*Task to complete*
Reproduce each of the items below word for word, line by line.

═══ Supplied records

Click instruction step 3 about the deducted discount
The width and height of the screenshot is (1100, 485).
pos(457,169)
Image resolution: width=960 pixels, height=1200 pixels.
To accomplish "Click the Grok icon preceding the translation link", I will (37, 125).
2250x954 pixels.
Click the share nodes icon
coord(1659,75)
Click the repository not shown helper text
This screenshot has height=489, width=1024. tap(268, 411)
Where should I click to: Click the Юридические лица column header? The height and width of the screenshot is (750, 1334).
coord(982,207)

══════

*Output below*
Click instruction step 3 about the deducted discount
The width and height of the screenshot is (1100, 485).
pos(457,169)
Image resolution: width=960 pixels, height=1200 pixels.
To accomplish "Click the Grok icon preceding the translation link", I will (37, 125).
2250x954 pixels.
Click the share nodes icon
coord(1659,75)
Click the repository not shown helper text
This screenshot has height=489, width=1024. tap(268, 411)
Where should I click to: Click the Юридические лица column header? The height and width of the screenshot is (750, 1334).
coord(982,207)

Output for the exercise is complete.